Seyrani (Âşık Seyrani; 1800–1866) was a Turkish folk poet.

== Biography ==
The date of birth of Seyrani from Develi (Everek) is not certain. There are records that he was born in 1800 or 1807. He was born in Develi, known as Everek in those years, which is the district of Kayseri province today. His real name is Mehmet.
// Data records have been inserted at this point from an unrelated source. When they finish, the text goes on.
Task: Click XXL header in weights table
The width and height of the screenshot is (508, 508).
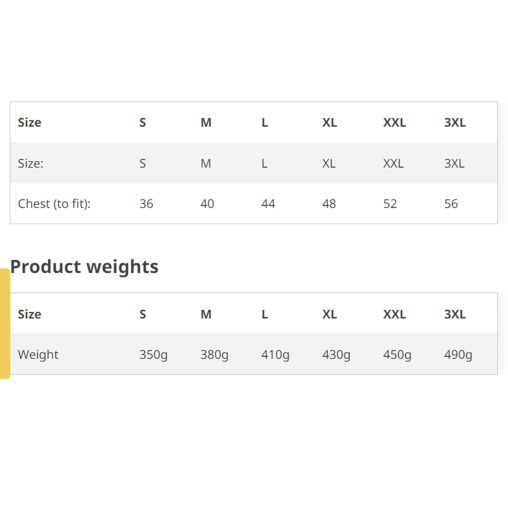Action: click(395, 314)
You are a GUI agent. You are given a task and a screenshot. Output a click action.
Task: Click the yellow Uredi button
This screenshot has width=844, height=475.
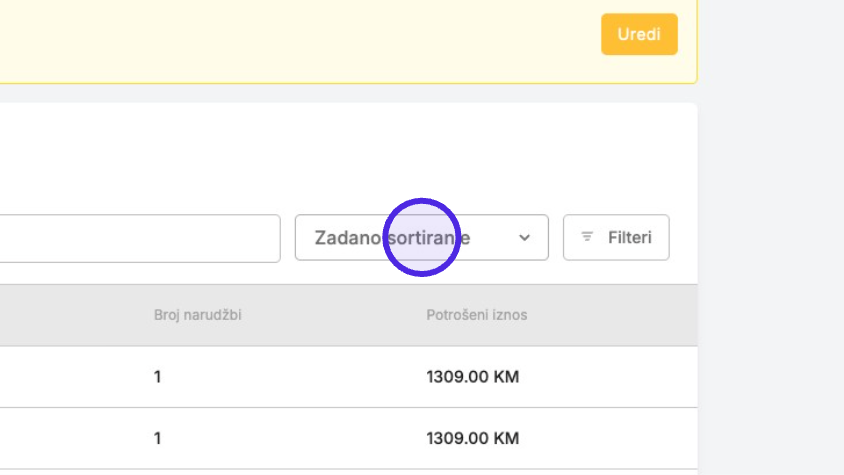[639, 34]
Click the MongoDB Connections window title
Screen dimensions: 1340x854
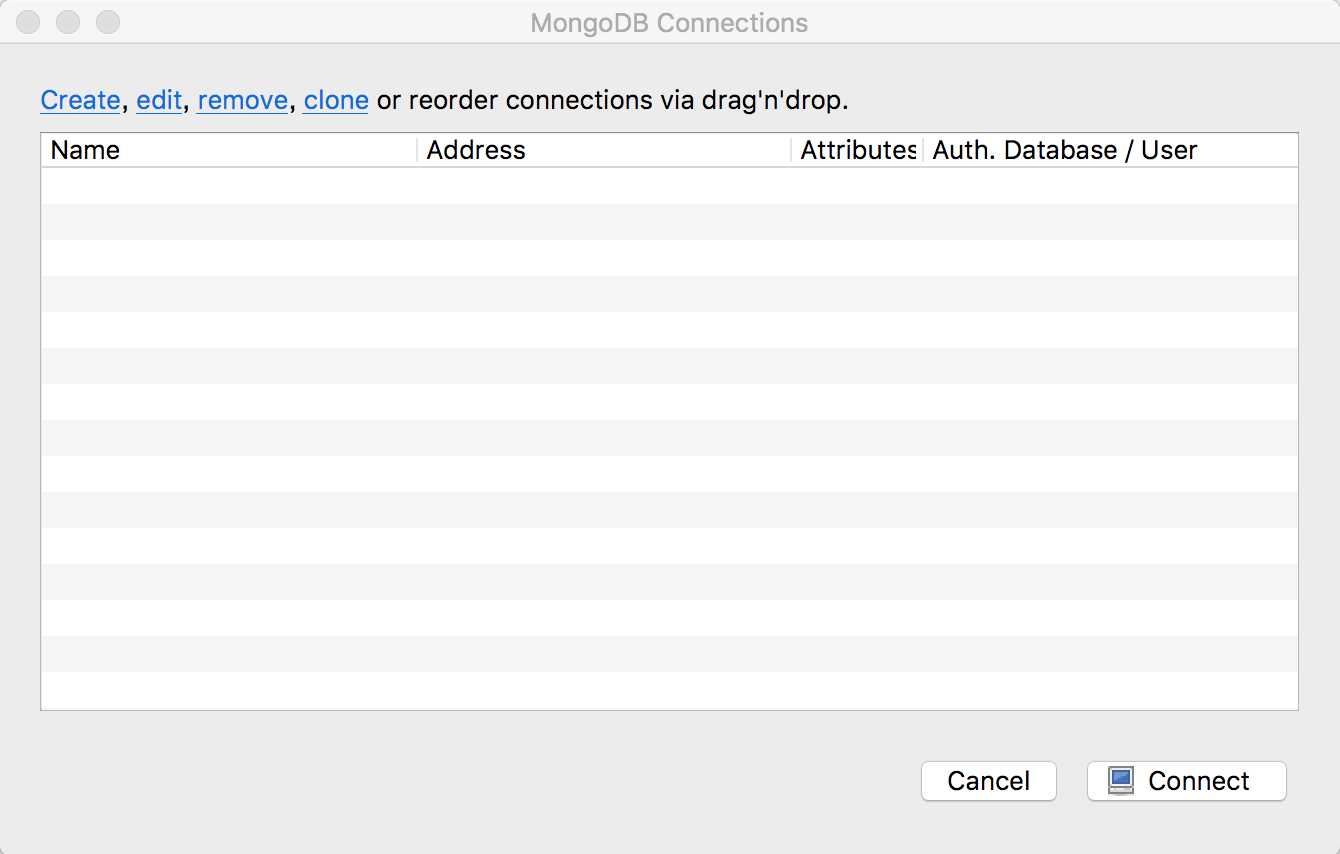pos(669,23)
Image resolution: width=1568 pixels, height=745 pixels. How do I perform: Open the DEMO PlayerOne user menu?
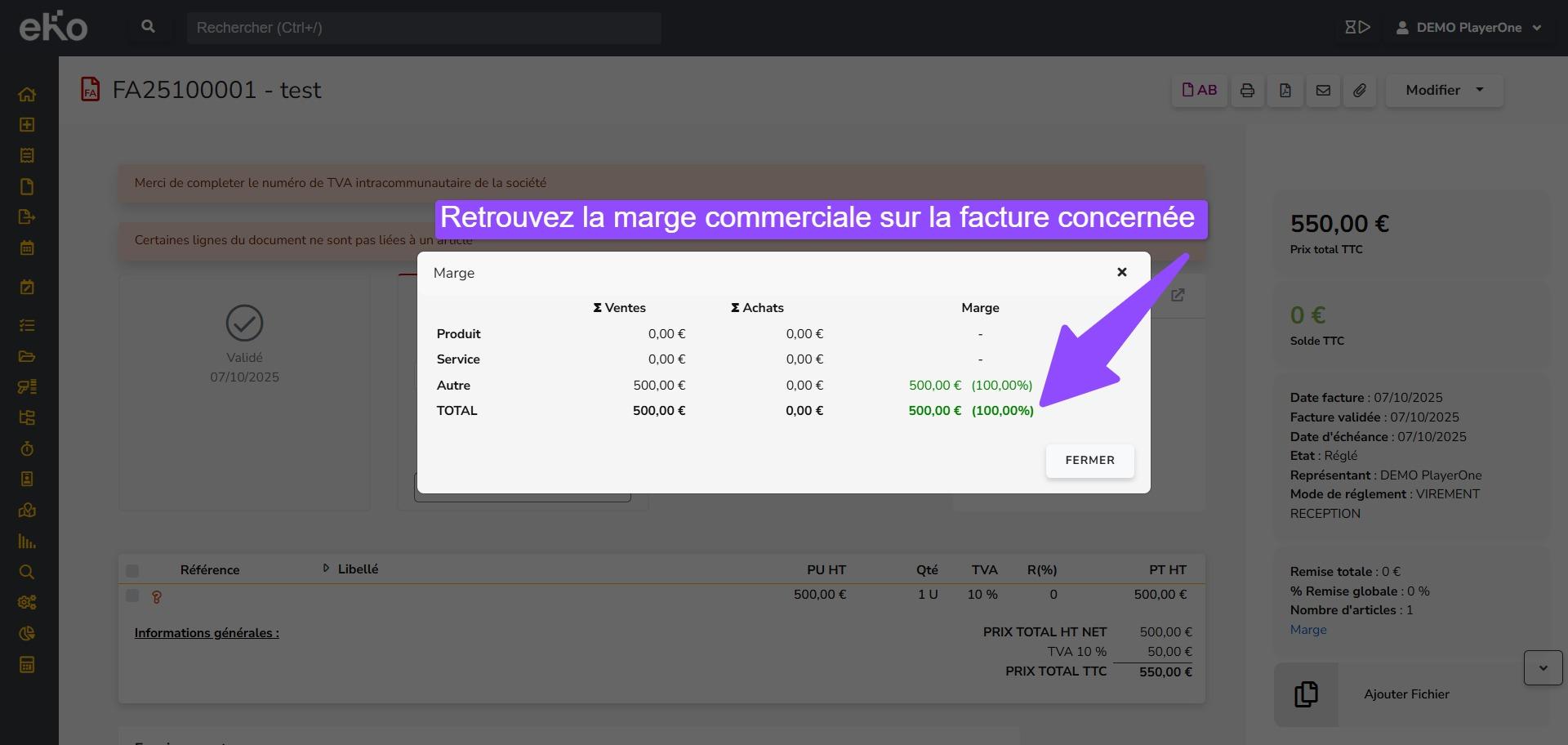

Before Seyrânî went to Istanbul, he got married and had children from this marriage: Seyfullah, Nasrullah, Emine, Fatma, Zeliha, and Havva. Some of Seyrânî's descendants still reside in Develi and some in Niğde.

== Bibliography ==
Seyrani, who goes to Istanbul, meets and gets to know the saz and pen poets of the time. Seyrani completes his madrasah education, which was left unfinished while he was in Istanbul. He defined these days with these words:
"Yedi yıl eğlendi, kaldı Seyrani

Bütün tahsil etti ilmi irfanı

Sendeyken her türlü mürüvvet kanı

Bulmadın derdime çare İstanbul"
However, Seyrani is a poet who, due to his character, could not ignore the mistakes he saw around him, even if it was the Sultan who made these mistakes, and he satirized these situations heavily in his poems. Therefore, an investigation was launched against him and he had to flee to Develi with the help of a friend from Develi in order not to be caught.

== Legacy ==
A sculpture of Seyrani by the sculptor Gürdal Duyar was erected in Develi, Kayseri on 4 April 1976. It became a symbol of the town.